Relics and militants: Vatican fraud trial sprawls the globe
The Vatican’s financial trial has taken a surreal turn with a defendant asserting she escorted two emissaries of Russian President Vladimir Putin into the Holy See to negotiate the return of relics to the Russian Orthodox Church
VATICAN CITY — The Vatican’s financial trial took a series of surreal turns Thursday when a former suspect-turned-star witness was thrown out of the tribunal and a defendant asserted in court documents that she escorted two emissaries of Russian President Vladimir Putin into the Holy See to negotiate the return of holy relics to the Russian Orthodox Church.
The developments turned an otherwise mundane cross-examination of a onetime Vatican power broker about the Vatican’s investment strategies into an unexpected drama. It underscored the peculiarity of the trial and the remarkable situation the Holy See found itself in after entrusting delicate diplomatic, financial and intelligence work to outsiders who who got in the door by impressing a cardinal.
The trial originated in the Holy See’s 350 million euro investment in a London real estate deal, but it has expanded to include other alleged crimes. Vatican prosecutors have accused 10 people of fraud, embezzlement and abuse of office, and some of extorting the Vatican of 15 million euros to get control of the London building.

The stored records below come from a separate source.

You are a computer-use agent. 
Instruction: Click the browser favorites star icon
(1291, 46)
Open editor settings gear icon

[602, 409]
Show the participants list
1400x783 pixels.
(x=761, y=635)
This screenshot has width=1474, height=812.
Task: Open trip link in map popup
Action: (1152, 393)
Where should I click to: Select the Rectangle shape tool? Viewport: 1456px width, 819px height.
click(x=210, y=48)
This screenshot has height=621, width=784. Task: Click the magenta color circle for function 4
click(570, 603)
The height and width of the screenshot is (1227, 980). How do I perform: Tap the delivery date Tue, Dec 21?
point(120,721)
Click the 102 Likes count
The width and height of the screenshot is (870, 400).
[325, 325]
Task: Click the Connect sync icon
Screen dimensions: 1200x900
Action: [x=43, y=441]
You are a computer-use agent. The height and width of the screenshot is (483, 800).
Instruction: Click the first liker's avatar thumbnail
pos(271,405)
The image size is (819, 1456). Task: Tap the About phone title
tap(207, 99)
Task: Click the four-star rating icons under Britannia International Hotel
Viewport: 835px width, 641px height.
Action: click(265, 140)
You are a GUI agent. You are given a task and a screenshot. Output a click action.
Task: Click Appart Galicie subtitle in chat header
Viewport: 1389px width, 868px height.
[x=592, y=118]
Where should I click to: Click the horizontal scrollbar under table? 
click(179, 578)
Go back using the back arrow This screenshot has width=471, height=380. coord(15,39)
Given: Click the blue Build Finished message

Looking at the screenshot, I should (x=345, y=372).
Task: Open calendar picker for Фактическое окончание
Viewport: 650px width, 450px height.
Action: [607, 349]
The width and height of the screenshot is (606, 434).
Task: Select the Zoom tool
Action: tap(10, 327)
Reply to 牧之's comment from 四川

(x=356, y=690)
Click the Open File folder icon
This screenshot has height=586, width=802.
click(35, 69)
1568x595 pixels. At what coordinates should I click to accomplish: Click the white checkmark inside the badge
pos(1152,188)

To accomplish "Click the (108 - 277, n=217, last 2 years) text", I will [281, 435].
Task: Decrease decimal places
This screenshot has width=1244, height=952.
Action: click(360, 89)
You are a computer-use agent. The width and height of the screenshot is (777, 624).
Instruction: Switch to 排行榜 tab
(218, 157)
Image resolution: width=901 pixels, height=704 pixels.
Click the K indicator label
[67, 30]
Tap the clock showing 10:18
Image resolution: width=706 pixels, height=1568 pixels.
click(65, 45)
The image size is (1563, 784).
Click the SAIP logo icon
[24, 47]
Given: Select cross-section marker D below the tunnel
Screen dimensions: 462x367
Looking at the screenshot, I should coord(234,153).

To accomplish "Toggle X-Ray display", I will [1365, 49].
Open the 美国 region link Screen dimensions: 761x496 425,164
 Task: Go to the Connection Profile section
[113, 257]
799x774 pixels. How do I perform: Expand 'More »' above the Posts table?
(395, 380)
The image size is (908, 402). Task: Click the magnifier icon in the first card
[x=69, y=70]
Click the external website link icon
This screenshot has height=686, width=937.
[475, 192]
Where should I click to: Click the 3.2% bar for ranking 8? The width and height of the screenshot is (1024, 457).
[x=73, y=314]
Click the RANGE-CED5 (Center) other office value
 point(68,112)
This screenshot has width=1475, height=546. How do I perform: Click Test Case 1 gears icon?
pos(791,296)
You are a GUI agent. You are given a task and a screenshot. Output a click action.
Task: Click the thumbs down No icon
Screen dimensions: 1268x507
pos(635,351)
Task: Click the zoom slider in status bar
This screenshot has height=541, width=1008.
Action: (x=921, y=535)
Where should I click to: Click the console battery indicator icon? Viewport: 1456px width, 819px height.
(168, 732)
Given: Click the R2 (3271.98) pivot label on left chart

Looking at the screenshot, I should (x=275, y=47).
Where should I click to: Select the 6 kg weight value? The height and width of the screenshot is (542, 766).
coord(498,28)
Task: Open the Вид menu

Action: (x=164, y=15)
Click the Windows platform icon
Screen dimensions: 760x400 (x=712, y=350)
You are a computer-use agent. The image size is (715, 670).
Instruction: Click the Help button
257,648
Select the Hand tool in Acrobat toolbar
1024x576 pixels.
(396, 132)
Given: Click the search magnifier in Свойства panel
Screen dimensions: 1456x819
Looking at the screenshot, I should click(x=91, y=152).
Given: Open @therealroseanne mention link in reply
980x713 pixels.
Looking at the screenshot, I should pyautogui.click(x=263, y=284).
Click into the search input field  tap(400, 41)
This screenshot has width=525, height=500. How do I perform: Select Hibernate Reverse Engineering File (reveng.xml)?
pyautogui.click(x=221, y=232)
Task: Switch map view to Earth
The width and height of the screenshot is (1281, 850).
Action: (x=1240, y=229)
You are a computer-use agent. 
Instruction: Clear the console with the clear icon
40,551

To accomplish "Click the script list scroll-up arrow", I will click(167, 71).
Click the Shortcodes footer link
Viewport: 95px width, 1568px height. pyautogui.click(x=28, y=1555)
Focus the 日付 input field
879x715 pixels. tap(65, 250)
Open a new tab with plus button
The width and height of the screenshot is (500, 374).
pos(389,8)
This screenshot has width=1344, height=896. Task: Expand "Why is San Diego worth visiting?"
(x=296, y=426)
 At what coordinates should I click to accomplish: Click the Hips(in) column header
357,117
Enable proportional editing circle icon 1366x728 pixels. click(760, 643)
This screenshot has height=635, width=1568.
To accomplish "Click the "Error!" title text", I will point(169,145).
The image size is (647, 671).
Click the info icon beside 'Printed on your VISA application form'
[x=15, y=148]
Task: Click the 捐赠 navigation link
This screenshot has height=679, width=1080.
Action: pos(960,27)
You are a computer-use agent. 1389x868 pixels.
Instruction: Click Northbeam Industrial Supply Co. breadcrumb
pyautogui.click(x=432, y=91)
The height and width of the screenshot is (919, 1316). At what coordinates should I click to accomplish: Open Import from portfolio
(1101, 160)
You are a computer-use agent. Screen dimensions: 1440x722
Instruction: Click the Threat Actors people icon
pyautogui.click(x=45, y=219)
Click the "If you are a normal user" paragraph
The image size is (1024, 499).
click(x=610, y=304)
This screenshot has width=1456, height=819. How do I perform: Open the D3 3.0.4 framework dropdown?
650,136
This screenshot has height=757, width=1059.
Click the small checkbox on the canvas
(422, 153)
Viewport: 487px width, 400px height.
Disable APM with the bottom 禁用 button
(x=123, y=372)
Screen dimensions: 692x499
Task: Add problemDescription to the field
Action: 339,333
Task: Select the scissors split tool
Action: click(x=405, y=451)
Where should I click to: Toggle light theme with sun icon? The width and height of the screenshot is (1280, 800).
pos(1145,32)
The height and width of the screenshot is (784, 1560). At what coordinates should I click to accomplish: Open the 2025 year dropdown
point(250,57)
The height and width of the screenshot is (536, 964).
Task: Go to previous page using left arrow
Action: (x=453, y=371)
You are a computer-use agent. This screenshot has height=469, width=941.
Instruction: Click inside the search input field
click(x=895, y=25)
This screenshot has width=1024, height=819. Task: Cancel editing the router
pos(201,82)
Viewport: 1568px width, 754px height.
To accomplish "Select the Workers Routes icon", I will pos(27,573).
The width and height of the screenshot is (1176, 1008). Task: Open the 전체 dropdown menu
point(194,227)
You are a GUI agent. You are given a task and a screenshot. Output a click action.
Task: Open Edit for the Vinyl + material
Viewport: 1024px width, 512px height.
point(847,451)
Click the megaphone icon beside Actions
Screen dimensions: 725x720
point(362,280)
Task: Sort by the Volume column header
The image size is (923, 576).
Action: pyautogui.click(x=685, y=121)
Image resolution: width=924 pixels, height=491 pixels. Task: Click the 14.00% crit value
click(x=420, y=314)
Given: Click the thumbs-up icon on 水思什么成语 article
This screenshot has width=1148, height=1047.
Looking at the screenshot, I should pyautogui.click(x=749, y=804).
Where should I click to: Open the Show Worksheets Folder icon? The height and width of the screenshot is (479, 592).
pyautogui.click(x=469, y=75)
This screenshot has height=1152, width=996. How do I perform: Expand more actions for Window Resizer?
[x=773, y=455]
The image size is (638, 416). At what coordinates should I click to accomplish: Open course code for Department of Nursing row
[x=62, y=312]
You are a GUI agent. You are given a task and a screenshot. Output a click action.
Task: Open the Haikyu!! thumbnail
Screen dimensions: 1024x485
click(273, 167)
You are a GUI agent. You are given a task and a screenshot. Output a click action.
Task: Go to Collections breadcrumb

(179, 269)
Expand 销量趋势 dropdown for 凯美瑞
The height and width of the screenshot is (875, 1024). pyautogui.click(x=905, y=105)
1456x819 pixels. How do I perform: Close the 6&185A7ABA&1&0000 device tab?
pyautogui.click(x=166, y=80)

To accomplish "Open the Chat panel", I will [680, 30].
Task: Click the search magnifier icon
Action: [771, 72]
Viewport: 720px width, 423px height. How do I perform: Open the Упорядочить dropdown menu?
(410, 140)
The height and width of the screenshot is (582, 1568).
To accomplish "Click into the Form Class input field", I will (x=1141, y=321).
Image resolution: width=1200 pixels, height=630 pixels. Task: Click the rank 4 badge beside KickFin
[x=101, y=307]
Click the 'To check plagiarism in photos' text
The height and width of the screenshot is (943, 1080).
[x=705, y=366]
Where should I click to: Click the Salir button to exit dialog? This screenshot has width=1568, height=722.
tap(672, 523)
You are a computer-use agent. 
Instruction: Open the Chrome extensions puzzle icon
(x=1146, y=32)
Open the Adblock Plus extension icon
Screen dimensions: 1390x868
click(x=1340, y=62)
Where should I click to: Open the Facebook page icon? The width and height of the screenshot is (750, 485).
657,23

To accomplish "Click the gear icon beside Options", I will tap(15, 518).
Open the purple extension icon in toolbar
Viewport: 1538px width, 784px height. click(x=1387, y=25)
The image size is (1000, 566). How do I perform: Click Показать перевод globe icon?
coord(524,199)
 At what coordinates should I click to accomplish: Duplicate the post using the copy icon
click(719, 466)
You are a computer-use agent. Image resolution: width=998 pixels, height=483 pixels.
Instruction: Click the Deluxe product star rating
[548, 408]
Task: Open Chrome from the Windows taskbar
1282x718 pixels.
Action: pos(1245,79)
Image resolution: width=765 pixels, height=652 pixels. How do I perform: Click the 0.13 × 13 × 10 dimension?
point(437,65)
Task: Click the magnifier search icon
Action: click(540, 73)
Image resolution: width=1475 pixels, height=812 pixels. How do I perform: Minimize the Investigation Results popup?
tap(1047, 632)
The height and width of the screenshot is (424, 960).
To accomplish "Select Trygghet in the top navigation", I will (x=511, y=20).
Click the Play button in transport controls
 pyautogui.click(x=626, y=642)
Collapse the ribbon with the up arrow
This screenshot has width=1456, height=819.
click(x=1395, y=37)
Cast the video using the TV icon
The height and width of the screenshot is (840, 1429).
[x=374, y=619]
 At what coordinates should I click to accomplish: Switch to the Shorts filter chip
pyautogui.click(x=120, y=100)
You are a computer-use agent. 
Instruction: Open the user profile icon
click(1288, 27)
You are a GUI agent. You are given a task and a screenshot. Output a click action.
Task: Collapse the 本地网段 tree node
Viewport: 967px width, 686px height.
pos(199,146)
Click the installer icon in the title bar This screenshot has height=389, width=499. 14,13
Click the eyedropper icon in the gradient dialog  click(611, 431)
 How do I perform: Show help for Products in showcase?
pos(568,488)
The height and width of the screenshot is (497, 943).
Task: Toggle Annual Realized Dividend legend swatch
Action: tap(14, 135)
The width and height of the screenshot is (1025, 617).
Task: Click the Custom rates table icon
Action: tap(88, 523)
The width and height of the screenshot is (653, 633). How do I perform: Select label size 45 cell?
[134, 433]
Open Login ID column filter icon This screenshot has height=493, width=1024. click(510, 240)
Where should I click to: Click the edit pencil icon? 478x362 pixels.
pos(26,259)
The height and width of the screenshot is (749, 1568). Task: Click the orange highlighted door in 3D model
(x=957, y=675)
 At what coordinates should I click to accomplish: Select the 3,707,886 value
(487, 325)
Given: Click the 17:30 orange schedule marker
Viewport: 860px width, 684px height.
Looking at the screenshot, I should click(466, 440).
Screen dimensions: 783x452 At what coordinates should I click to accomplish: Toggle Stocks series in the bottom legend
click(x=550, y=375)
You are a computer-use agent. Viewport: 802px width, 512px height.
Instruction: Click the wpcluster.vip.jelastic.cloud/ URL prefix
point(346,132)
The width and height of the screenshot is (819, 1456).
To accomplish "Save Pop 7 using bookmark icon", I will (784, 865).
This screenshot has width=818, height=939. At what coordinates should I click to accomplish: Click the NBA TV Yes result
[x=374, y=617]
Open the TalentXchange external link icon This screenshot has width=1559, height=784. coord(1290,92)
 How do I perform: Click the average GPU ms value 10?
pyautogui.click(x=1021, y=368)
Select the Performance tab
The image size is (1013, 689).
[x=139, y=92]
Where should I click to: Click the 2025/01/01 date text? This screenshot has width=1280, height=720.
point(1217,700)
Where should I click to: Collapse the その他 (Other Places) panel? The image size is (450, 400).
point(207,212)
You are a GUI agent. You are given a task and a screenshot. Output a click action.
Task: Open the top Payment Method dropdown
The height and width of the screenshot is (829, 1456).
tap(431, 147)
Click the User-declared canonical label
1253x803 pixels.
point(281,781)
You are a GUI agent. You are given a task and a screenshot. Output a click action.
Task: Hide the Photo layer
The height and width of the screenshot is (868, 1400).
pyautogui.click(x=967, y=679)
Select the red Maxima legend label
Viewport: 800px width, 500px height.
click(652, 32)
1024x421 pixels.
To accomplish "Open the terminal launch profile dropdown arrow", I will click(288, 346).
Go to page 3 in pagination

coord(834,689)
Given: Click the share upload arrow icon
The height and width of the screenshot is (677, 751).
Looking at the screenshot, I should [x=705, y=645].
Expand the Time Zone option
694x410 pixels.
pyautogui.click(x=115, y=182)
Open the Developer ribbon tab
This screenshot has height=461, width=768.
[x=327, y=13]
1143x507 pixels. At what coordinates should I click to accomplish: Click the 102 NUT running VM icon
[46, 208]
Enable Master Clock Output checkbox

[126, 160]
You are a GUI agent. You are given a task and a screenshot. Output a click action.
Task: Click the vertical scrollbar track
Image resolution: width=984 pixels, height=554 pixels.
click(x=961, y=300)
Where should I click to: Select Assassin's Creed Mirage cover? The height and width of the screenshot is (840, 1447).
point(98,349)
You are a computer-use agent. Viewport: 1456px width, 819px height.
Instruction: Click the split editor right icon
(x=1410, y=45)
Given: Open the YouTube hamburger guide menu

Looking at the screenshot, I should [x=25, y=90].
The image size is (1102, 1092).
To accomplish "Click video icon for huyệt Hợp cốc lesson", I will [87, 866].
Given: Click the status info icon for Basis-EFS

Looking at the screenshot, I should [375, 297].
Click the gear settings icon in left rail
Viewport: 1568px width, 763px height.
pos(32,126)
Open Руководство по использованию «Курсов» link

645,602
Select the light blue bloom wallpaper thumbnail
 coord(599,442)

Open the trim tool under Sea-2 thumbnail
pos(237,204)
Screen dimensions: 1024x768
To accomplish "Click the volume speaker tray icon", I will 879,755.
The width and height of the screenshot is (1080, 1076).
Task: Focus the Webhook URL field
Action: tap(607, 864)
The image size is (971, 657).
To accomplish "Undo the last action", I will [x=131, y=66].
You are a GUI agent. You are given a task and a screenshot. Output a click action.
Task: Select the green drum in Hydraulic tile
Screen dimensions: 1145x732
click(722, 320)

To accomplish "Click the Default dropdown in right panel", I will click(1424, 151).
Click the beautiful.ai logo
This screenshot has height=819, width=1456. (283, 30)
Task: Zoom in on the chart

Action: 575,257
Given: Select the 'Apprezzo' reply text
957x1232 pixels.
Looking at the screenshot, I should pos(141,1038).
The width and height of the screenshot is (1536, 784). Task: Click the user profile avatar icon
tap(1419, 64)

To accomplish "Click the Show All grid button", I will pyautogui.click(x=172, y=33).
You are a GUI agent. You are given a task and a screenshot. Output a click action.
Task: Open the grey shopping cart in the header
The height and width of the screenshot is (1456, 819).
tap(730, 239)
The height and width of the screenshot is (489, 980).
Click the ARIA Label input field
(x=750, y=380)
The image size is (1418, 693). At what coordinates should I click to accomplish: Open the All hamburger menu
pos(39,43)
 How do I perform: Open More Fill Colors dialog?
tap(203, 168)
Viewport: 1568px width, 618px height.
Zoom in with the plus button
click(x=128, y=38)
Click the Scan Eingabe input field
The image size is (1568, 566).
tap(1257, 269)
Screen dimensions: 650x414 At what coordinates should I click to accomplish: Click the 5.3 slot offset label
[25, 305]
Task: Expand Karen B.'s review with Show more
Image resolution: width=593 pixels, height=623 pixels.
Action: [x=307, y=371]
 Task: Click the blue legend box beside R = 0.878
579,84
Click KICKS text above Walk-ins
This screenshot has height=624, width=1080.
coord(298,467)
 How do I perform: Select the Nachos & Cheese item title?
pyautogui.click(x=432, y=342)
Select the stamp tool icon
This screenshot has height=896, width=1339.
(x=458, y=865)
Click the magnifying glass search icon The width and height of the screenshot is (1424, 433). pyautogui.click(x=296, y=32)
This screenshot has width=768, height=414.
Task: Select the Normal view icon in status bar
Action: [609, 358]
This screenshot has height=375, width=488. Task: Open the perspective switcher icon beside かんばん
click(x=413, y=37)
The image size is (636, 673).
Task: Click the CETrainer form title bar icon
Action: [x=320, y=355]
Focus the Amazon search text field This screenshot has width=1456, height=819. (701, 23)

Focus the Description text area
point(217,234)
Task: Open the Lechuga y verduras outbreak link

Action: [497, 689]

One of the original prime suspects in the London deal, Monsignor Alberto Perlasca, turned into the prosecution’s star witness after he flipped and started revealing all that he knew about other defendants. He is now asserting that he is a victim of the crime and entitled to damages, and showed up unannounced at the tribunal Thursday only to be thrown out by the chief judge.
Also Thursday, lawyers for defendant Cecilia Marogna filed a personal statement in which she explained her intelligence work on behalf of the Holy See in terms that read more like a James Bond job description. She said her work included contacts with Russian emissaries, meetings with Italian intelligence agents, and regular updates with the secret service chiefs of Colombia, Burkina Faso and Mali, all in a bid to free a Colombian nun who had been kidnapped by al-Qaida-linked militants in Mali.
Marogna is accused of embezzling some 575,000 euros in Holy See money that had been apparently been intended to free the nun. Marogna asserts the money was compensation and fees related to her intelligence work. Prosecutors say Marogna spent the money on Prada, Tod’s and other high-end luxury goods.
Marogna’s co-defendant, Cardinal Angelo Becciu, has already testified that he engaged Marogna as an external security consultant, impressed by her grasp of geopolitical affairs, and turned to her for help following the February 2017 kidnapping of Sister Gloria Cecilia Narvaez in Mali. She had been kidnapped by al-Qaida in the Islamic Maghreb, which has bankrolled its insurgency by kidnapping Westerners.
Becciu revealed during testimony earlier this month that Francis approved spending up to 1 million euros to hire a British intelligence firm to find the nun and secure her freedom. She was ultimately freed last year.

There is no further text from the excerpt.